Stone Money—dayzur

Rocks, Paper, and Nothing?

Generally when talking about the word “worth”, you think about how much money is needed to obtain what you are searching for. Thinking deeper, what is money really worth? What we use today to get items to suit our needs has changed. We can have money while not having it at the same time nowadays, online stored somewhere we can’t even see it, or anyone else for that matter. Makes you think, is it really even there? As said by Jacob Goldstein in his book, Money: The True Story of a Made-Up Thing, money is a “shared fiction”. It isn’t actually there. Money is just an idea, and the people agree upon this. 

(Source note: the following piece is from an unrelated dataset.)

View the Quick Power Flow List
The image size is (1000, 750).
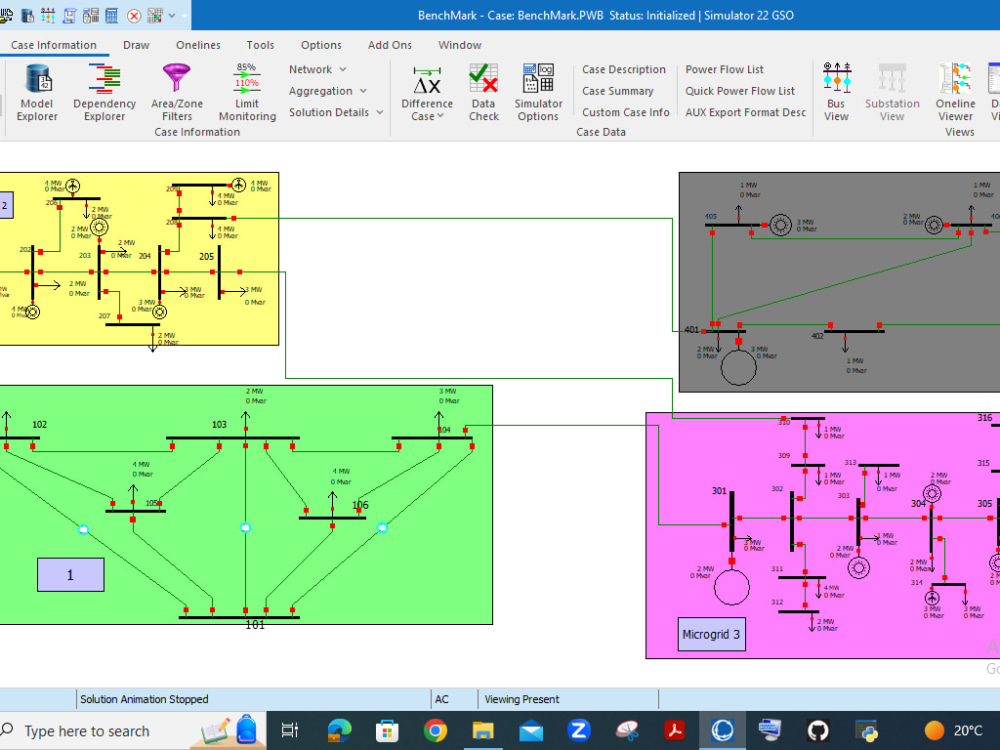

Let’s travel back a century, from the paper written by Milton Friedman we learn about the Island of Yap, an island apart of the Caroline Islands in Micronesia. To them, wealth and money is just an idea as well, but a little different from what we think of today, and by a little different I mean 1 foot to 12 feet in diameter carved out limestone circles with holes in the center called Fei. A little something to add on is that these stones weren’t even made on Yap. They had to be transported from an island hundreds of miles away by boat. Having one of these stones to the people basically signified your “wealth”, and the Fei didn’t even have to be in your possession. In one instance, while a Fei was being transported, a massive storm hit as the boat was just in bound of the island, and the Fei fell into the water and was lost at sea, probably still sitting there to this day. The people on Yap had no issue with this because they knew of that Fei, and that someone owned it, even though it is not in their immediate possession. That was the thing that gave the Fei its wealth, the possession of it. 

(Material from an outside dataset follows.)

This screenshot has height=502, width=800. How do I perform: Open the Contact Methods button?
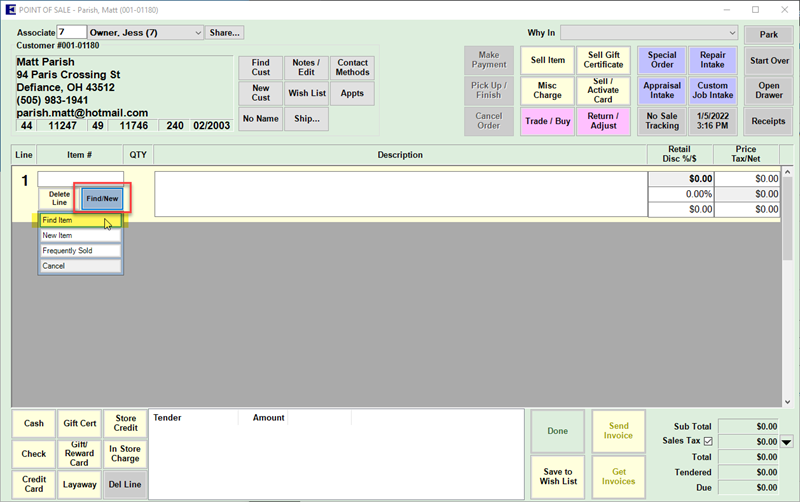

In 1898, Germany claimed ownership of the islands in which Yap rested on, and the idea of money was tested on the natives. On Yap, there were no functional roads or highways, and this needed to be fixed. The Germans told the chiefs of the island that this needed to be done, but for the people of Yap, this wasn’t necessary. The natives were completely content with the current state of the roads they had. So, the Germans decided they needed to be punished for disobeying their orders.  The German government sent people who went and painted big black crosses on the most valuable Fei, claiming them. And thus, they were rendered almost worthless. The people on Yap stepped up and did what was needed and just like that, the black crosses were removed, and once again the people had their “wealth” back. Just like that. This happens today as well. Our money we hold so highly, is just as real as the stone currency used by these islanders. 

Unlike the giant stones shown off in Yap, there are now forms of currency which aren’t really even there in physical possession, or ever were. I am talking about E-currency, but more specifically in this case bitcoin. Around the time of the financial crash in 2008, just a year after in fact, a programmer appeared anonymously and created a new form of currency not depending on a financial institution. There is a process to obtain this bitcoin which basically anyone with a computer could partake in called “mining”. What bitcoin actually is though is a system of super complex code that is cracked by computers by this “mining” process, and then sent to one’s virtual wallet. But here is the catch, where is the real value in this currency? Bitcoin essentially has no real value because there is no bank or financial institution behind it, so the worth of it generally just depends on what a person is willing to cough up for it. There is also the fact that it is not a safe investment and prices can change at any time drastically rising or lowering. In one instance we have seen the value of bitcoin go from $266 to just $54 in a matter of two days. 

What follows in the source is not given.